On March 18, 2026, an EU official confirmed that the European Commission and data protection authorities will issue joint guidance on the AI Act–GDPR interplay, including practical compliance examples, through a public consultation process. Notably, this guidance will proceed independently of any pending legislative amendments — a signal that regulators do not intend to pause enforcement while the legal architecture is refined.

This is a meaningful development for compliance teams. Practical examples will help clarify how legitimate interest assessments interact with AI Act risk classifications, and how special category data — now potentially permissible for algorithmic bias correction under proposed GDPR revisions — should be handled under both regimes. However, organisations should not treat the guidance process as a moratorium. The August 2, 2026 deadline for high-risk AI system obligations remains firm.

The proposed expansion of allowances for AI development, including clearer scientific research exemptions and derogations for training data with appropriate safeguards, reflects a calibrated regulatory posture: facilitating responsible AI innovation while hardening enforcement against misuse. For corporate governance purposes, boards should understand that regulatory intent is not to obstruct AI adoption, but to ensure accountability structures are in place before systems are deployed at scale.

Implications for Business: Governance, Risk, and Operational Readiness

For decision-makers, the practical implications are immediate and cross-functional:

  • Inventory and classification: Legal and technology teams must jointly audit all AI systems in use or under development to determine whether they meet the AI Act’s definition of high-risk. This classification determines the full scope of conformity assessment, technical documentation, and human oversight obligations.
  • DPIA alignment: Existing GDPR DPIAs for AI-enabled processes should be reviewed and updated to incorporate AI Act risk management requirements.

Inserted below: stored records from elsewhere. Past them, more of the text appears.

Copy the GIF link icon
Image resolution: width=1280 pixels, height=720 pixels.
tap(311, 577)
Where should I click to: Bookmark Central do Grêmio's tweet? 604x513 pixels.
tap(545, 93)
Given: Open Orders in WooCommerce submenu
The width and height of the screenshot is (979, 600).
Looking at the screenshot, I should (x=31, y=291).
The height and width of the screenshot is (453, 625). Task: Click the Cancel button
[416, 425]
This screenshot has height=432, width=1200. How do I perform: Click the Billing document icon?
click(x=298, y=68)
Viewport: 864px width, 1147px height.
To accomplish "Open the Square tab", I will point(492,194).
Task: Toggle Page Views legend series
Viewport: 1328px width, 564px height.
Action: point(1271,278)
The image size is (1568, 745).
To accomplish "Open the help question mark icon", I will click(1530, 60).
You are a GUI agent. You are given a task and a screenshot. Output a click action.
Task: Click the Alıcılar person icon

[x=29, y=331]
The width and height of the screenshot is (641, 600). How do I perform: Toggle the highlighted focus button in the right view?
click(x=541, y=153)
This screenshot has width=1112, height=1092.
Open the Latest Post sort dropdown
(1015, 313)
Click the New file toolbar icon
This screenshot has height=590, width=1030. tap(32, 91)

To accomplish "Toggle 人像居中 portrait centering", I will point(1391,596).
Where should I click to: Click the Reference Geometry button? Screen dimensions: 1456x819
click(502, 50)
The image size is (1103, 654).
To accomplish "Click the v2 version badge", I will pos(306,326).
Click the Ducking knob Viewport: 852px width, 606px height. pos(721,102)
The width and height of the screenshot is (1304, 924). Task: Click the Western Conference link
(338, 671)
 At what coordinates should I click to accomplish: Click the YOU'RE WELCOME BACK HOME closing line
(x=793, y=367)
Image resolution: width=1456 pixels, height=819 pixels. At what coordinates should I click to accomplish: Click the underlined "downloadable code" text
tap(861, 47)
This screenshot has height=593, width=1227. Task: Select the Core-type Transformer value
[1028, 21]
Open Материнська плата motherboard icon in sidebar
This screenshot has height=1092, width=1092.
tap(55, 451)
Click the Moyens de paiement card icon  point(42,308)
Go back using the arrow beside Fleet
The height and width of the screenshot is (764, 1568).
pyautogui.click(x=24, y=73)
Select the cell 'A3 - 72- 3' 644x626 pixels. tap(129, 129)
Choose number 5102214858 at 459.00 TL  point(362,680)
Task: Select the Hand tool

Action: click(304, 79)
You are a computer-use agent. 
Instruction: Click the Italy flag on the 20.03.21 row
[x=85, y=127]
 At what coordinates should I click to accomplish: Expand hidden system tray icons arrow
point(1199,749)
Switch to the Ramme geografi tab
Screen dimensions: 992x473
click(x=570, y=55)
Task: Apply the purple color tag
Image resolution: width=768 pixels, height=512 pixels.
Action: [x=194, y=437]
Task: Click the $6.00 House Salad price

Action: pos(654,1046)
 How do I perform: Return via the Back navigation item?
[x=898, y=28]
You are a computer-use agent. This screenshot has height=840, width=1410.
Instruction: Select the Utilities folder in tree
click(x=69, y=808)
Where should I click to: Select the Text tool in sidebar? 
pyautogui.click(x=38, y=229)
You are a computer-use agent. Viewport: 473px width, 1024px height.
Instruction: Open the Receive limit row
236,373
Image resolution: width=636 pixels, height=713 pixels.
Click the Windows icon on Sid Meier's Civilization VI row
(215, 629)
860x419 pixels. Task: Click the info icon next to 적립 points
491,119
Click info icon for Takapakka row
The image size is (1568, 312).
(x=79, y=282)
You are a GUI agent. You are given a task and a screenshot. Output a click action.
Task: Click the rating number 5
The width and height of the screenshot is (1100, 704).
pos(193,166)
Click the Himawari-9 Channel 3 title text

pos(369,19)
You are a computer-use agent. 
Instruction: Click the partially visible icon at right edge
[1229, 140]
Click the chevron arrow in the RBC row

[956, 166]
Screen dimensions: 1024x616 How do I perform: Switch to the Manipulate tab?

Where these documents exist in silos, integration is now a regulatory expectation, not a best practice.
  • Vendor and supply chain exposure: Deployers — not only providers — bear direct obligations under the AI Act. Contracts with AI vendors must be reviewed to allocate responsibility for conformity assessments, incident reporting, and post-market monitoring.
  • Board-level reporting: Enterprise risk management frameworks should be updated to reflect AI regulatory exposure as a quantified risk category, alongside AML, ESG reporting obligations, and data privacy liabilities.
  • Engage the consultation process: The forthcoming joint guidance consultation represents a rare opportunity to shape practical interpretation. Legal and compliance functions with material AI deployments should consider submitting responses.

Key Takeaway

The convergence of the EU AI Act and GDPR is not a future compliance scenario — it is the present operating environment for any European enterprise deploying AI at scale. With penalty exposure exceeding GDPR thresholds, dual documentation obligations, and a firm August 2026 deadline, the cost of deferred action is measurable. Organisations that treat AI governance as an integrated compliance discipline — rather than a technology team concern — will be materially better positioned as enforcement intensifies across the EU.